Atypical Multiple Sclerosis. A multicentric study - Pierre Labauge, project start: 2016

 

This study was published in 2019

MS criteria are well known, based on Mcdonald criteria 2010. MAGNIMS group (2016) proposed new MS ctriteria. MS diagnosis is based on  inflammatory central nervous system (CNS)  involvement (clinical relapses, inflammatory reaction on CSF study and inflammatory lesions on MR exam). Some inflammatory CNS diseases are more and more recognized, but without fulfilling MS criteria. 

 

SURVIMUS II - Net survival in multiple sclerosis patients in France - Emmanuelle Leray, project start: 2016

 

Net survival is defined as the survival which might occur if all risks of dying from other causes than the disease of interest, here multiple sclerosis (MS), were removed.
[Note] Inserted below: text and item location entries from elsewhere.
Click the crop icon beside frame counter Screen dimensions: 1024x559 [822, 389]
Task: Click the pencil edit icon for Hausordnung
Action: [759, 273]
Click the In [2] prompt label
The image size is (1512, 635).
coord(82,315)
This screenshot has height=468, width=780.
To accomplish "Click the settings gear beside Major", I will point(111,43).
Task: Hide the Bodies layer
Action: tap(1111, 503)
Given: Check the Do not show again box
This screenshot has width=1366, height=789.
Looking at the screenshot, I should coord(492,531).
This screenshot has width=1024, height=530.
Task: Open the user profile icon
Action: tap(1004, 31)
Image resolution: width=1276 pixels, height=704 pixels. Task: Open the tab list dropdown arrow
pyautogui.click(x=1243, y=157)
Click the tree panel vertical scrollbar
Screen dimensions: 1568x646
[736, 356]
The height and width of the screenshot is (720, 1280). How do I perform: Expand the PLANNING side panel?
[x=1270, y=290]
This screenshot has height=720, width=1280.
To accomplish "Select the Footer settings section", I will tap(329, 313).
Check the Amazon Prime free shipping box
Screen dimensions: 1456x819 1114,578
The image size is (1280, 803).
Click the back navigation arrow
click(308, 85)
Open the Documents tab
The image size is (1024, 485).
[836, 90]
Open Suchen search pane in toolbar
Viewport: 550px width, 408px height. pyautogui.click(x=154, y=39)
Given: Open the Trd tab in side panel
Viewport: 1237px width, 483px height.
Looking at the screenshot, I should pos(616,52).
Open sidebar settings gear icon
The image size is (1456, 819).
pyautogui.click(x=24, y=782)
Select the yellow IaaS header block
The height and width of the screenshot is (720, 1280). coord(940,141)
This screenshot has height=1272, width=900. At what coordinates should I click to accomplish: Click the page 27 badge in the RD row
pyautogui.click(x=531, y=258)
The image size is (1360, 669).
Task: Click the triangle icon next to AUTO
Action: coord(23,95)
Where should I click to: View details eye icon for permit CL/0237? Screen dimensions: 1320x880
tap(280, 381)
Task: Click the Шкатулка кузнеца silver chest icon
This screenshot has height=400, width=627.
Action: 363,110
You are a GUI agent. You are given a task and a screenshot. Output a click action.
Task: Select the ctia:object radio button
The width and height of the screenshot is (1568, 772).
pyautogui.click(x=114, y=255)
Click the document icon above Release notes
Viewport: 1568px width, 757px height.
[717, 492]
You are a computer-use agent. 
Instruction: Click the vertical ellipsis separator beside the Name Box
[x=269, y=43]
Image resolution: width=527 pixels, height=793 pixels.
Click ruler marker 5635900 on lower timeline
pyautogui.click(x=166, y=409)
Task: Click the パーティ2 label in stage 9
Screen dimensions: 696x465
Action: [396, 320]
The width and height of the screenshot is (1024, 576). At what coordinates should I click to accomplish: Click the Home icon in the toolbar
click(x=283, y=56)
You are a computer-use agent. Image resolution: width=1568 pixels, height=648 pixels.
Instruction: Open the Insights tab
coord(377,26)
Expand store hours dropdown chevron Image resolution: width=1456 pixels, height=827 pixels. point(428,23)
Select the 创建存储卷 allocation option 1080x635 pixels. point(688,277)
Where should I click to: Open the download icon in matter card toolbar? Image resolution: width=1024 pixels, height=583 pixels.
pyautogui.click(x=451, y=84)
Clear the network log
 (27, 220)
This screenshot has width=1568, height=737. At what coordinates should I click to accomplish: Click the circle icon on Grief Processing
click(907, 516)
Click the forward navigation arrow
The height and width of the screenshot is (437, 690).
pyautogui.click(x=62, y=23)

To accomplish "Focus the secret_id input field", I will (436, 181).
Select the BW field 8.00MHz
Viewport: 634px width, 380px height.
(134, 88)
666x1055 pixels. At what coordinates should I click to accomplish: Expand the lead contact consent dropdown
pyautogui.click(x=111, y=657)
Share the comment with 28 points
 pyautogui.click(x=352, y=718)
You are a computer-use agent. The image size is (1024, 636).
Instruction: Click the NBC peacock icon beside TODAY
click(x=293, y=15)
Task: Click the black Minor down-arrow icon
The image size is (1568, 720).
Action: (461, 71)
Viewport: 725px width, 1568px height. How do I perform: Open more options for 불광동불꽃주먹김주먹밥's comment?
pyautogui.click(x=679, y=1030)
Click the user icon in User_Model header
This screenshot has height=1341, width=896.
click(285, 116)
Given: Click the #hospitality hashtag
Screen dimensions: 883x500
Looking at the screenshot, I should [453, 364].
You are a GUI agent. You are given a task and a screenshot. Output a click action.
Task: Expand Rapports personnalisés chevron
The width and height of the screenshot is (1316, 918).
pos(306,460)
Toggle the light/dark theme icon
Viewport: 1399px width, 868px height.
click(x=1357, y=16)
It is estimated from “excess mortality” that isobtained as the difference between the overall mortality observed in the MS population and the overall expected mortality in the general population. The advantage of this approach, which does not require the information about the cause of death, is to take into account mortality indirectly related to MS, which cannot be achieved in the cause- specific setting.

 

Implementation of a pregnancy register included in the OFSEP cohort - Sandra Vukusic, project start: 2016

 

The influence of pregnancy on the course of multiple sclerosis (MS) has long been a controversial topic. After the publication of the first large prospective study of pregnancy and MS in 1998, counselling of women with MS has radically changed and many patients have been able to fulfil their desire of motherhood. However, there are still some challenges for the neurologist, who has to face old unanswered questions or new issues, regarding the use of disease modifying drugs (DMDs) in this period of life, effects on the short and long term outcome of the mother (in terms of relapses and disability) and the child, role of breast-feeding and locoregional analgesia.